Excerpted data:

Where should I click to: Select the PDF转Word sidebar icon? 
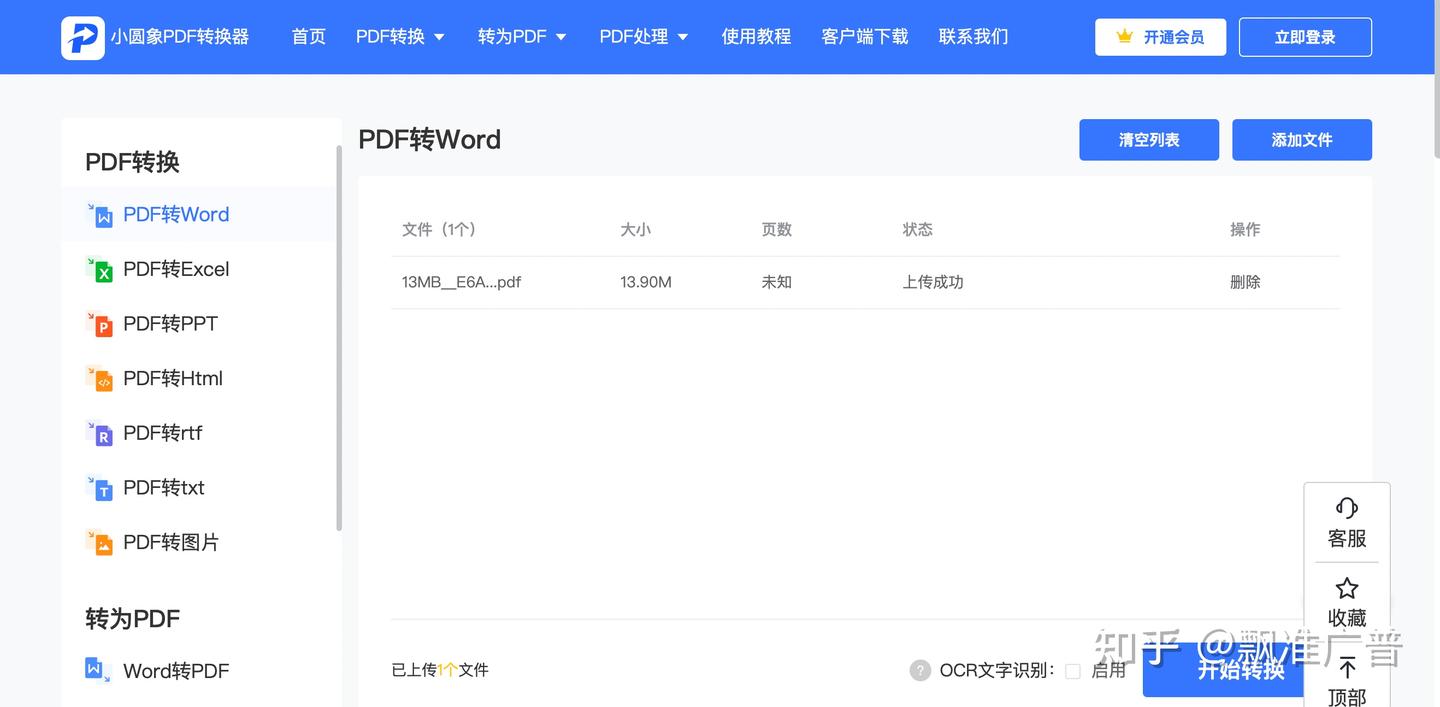(99, 215)
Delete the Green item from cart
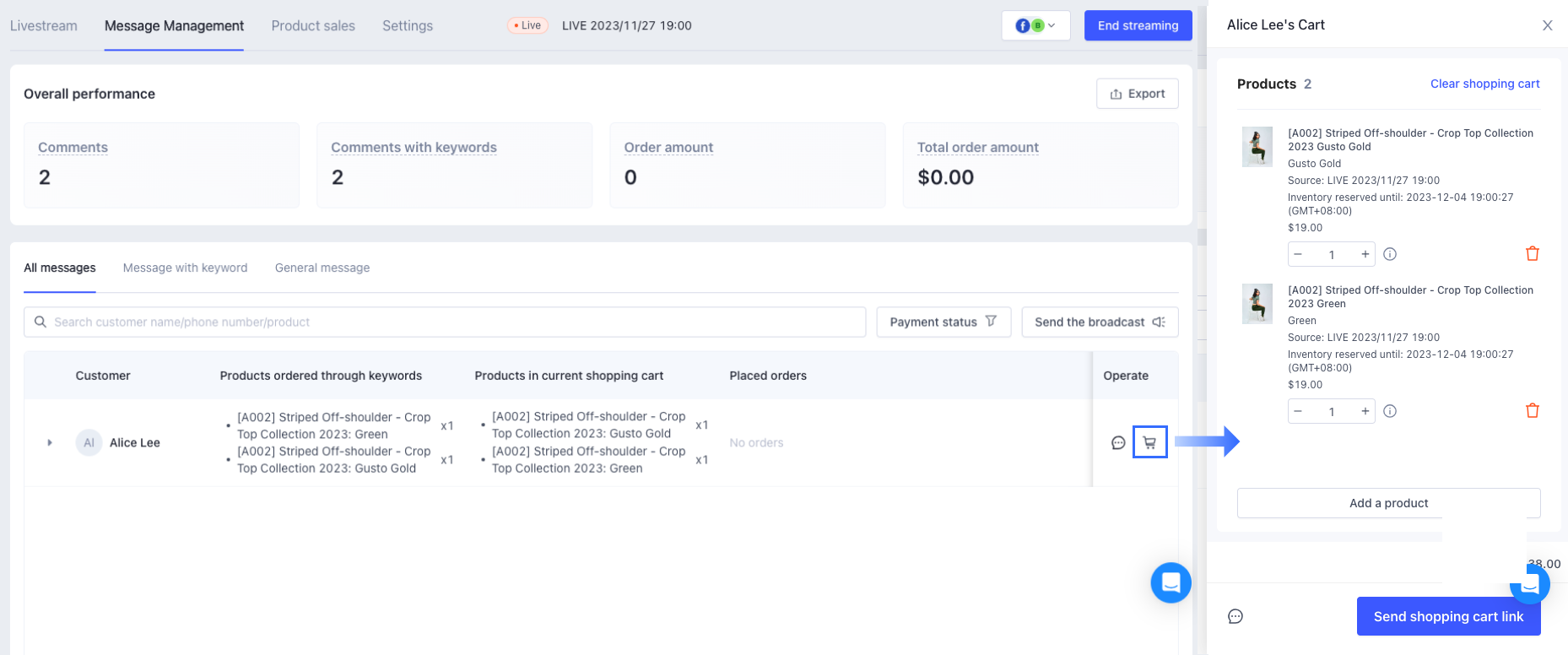Image resolution: width=1568 pixels, height=655 pixels. [x=1533, y=411]
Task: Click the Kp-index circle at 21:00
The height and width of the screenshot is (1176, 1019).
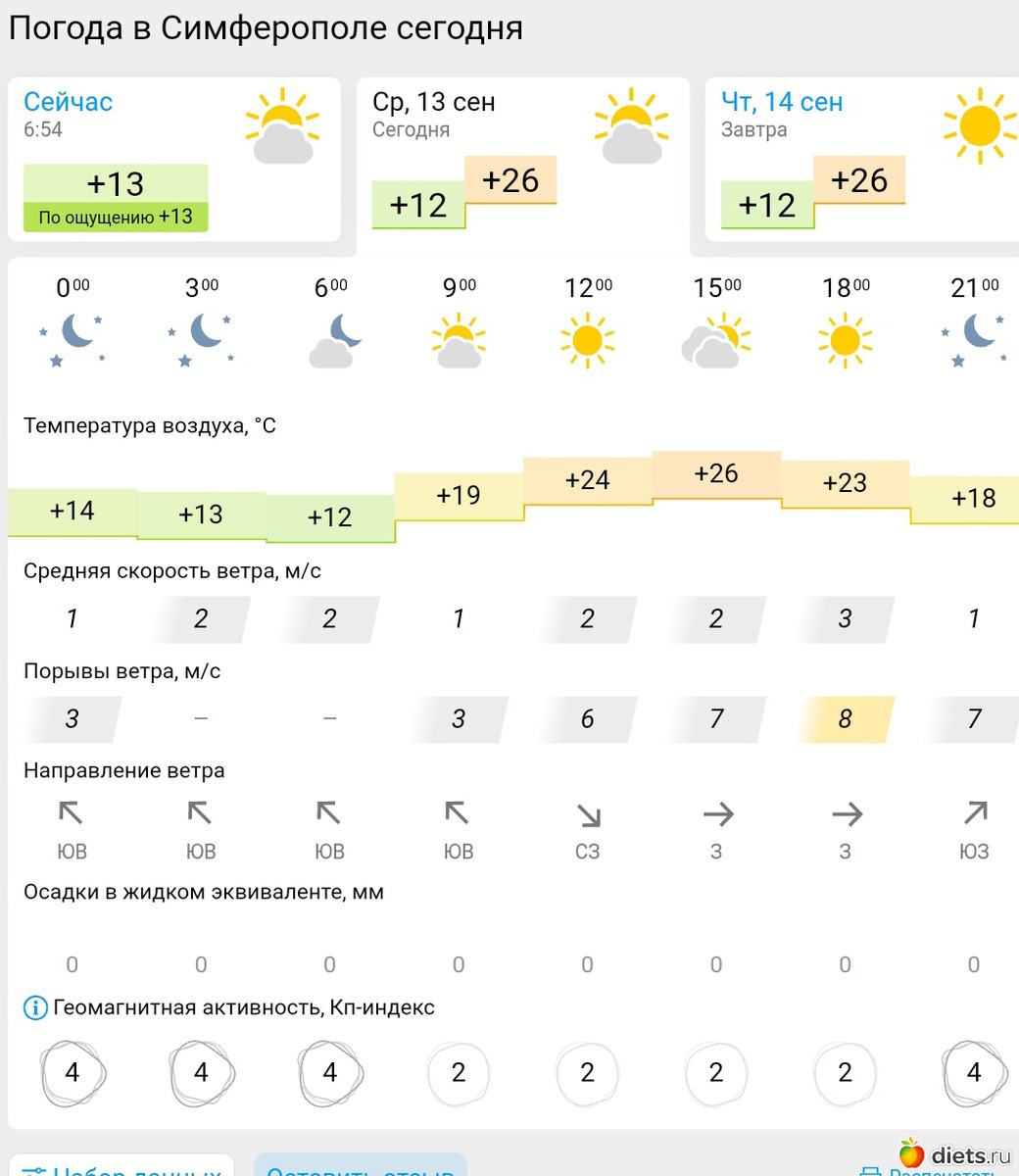Action: [x=974, y=1073]
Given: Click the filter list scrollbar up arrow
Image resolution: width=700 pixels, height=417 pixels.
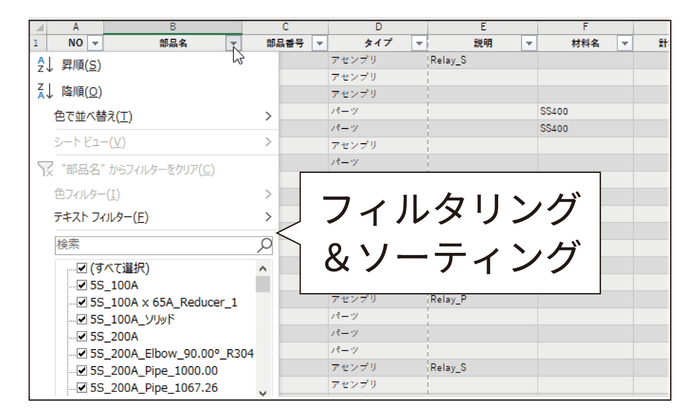Looking at the screenshot, I should tap(263, 268).
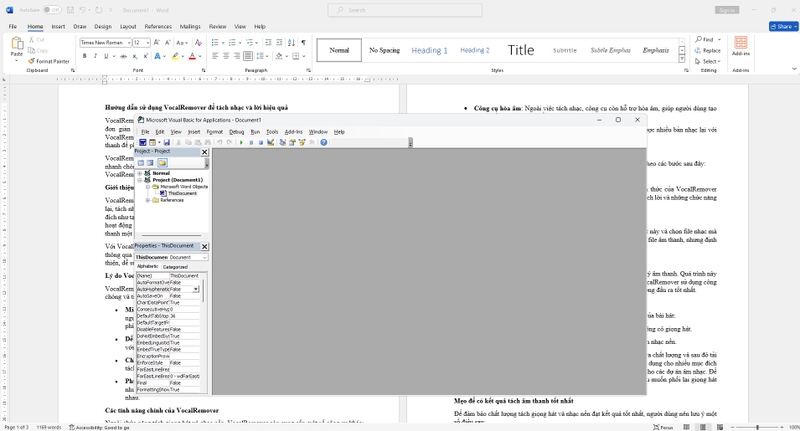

Task item:
Beginning at the line with "Delete the Green item from cart", reproduce each line exactly through the last line of the records above, with pictures left out.

Final answer:
Delete the Green item from cart
Image resolution: width=1568 pixels, height=655 pixels. [x=1533, y=411]
Task: Click the Kp-index circle at 21:00
The height and width of the screenshot is (1176, 1019).
Action: [x=974, y=1073]
Given: Click the filter list scrollbar up arrow
Image resolution: width=700 pixels, height=417 pixels.
Looking at the screenshot, I should tap(263, 268).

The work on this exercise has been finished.